If you are not familiar with hyperbolic substitutions, this problem will likely not be any easier for you to solve, but if you're savvy with them the above might be a path of less resistance.

Answer 29

@dangbeau , which approach do you like?

Answer 30

hmm this is mutiple choices, and all 4 answers have arctan (y/sqrt2), can u suggest the best way for me to have that answer?

Answer 31

that would be @shubhamsrg 's solution

Answer 32

so long as you have covered the method of that sort of substitution, I think that would be the easiest approach.

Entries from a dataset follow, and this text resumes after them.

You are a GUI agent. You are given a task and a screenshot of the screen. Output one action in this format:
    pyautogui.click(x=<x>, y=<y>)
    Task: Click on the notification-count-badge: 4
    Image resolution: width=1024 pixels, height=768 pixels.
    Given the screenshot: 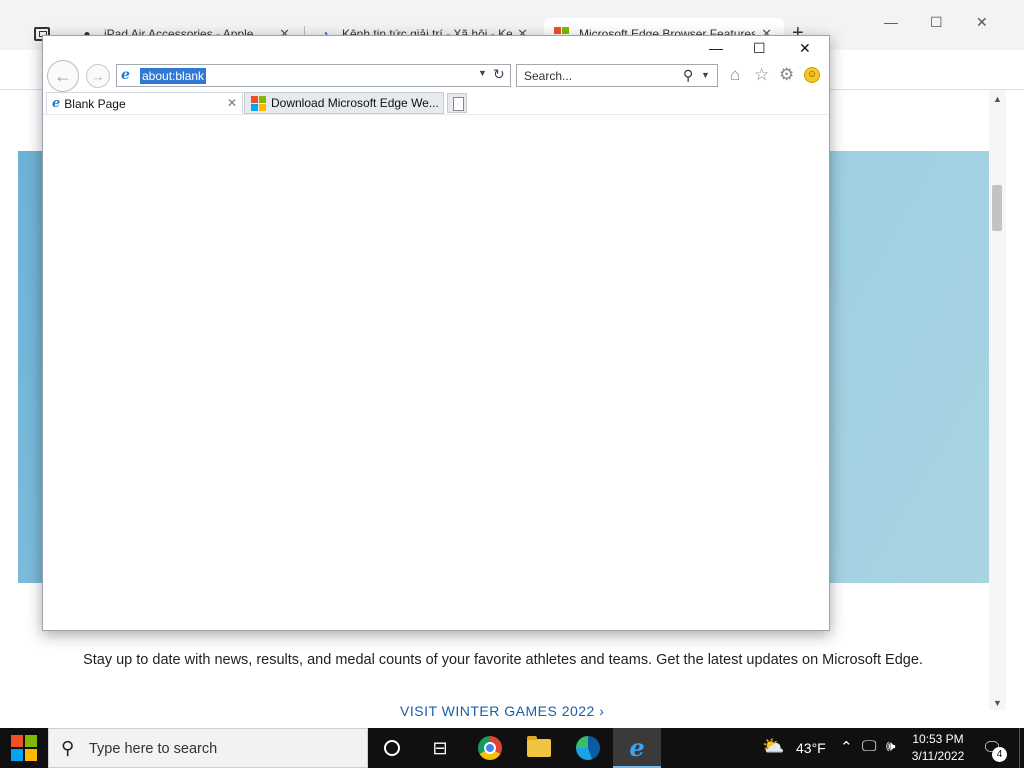 What is the action you would take?
    pyautogui.click(x=1000, y=754)
    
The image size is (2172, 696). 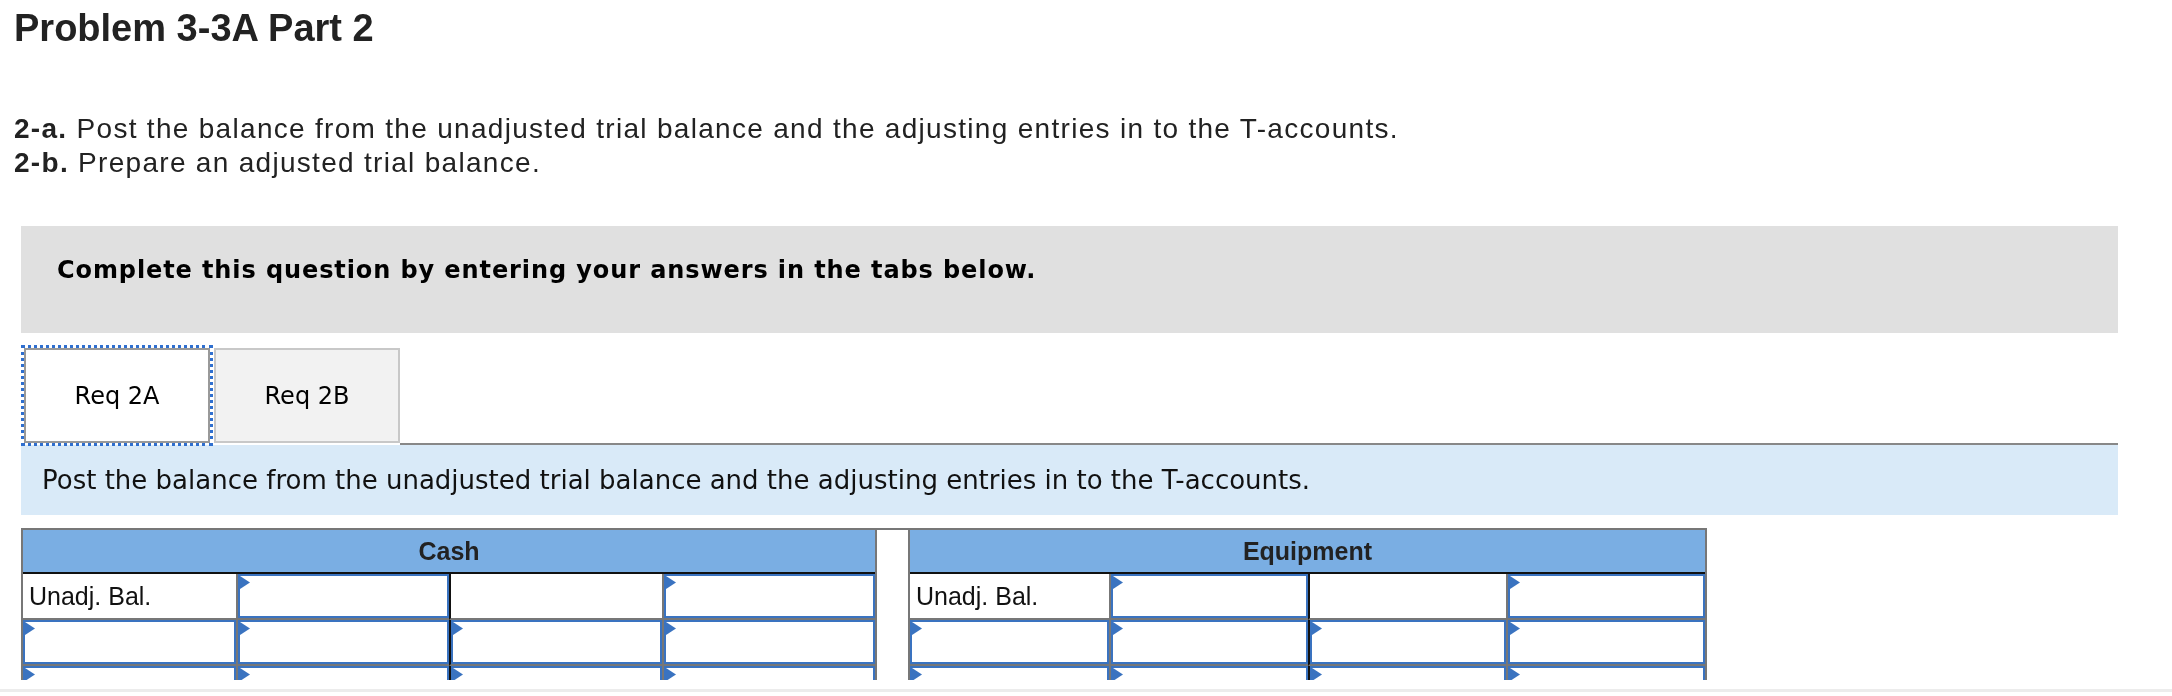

If not, I'll think on that

Answer 33

i'll try

Answer 34

ok, so list your steps here and we can go over and check them.

Answer 35

@FibonacciChick666 pointed out there is a misleading initial step in my partial fraction decomposition earlier; what I intended was:$$\frac1{(y^2+2)^2}=\frac{Ax+B}{y^2+2}+\frac{Cx+D}{(y^2+2)^2}$$still, however, this invariably yields \(A=B=C=0,D=1\), which does not contradict the earlier post.

Answer 36

\[y=\sqrt{2}tanu \]\[dy=\sqrt{2}\sec ^{2}udu\]=>\[\frac{ \sqrt{2}\sec ^{2}u }{((\sqrt{2}tanu) ^{2}+2)^{2} }\]

Answer 37

good, continue

Answer 38

\[\frac{ \sqrt{2}\tan^{2}u }{ (2\tan ^{2}u +2)^{2} }\]
i'm stucking here T_T

Answer 39

why did you change the top of the fraction to a tangent?

Answer 40

also, should the derivative be on the top or bottom of the fraction?

Answer 41

how to change to a tangent?

Answer 42

? Sorry can you rephrase, I don't understand your question

Answer 43

ah sorry i misread your sentence, i thought you told me change the top to a tangent
so it's \[\frac{ \sqrt{2}\sec ^{2u}du }{(2\tan^{2}u+2)^{2}}\] what should i do next?

Answer 44

so try and factor out those twos if you can

Answer 45

\[\frac{ \sqrt{2}(1+\tan^{2}u )du}{ 4(\tan^{2}u+1)^{2} }\]

Answer 46

now what can you do?

Answer 47

i try thinking but still stuck ><

Answer 48

what is the same?

Answer 49

how to integrate it \[\frac{ 1 }{ \tan^{2}u+1 }du\]

Answer 50

what happened to the sqrt2 and 4?

Answer 51

is it put outside the integral?
\[\frac{ \sqrt{2} }{ 4 }\int\limits_{}^{}\frac{ 1}{ \tan^{2}u+1 }du\]

Answer 52

yea, and now you can make another sub

Answer 53

can you make it more clearly?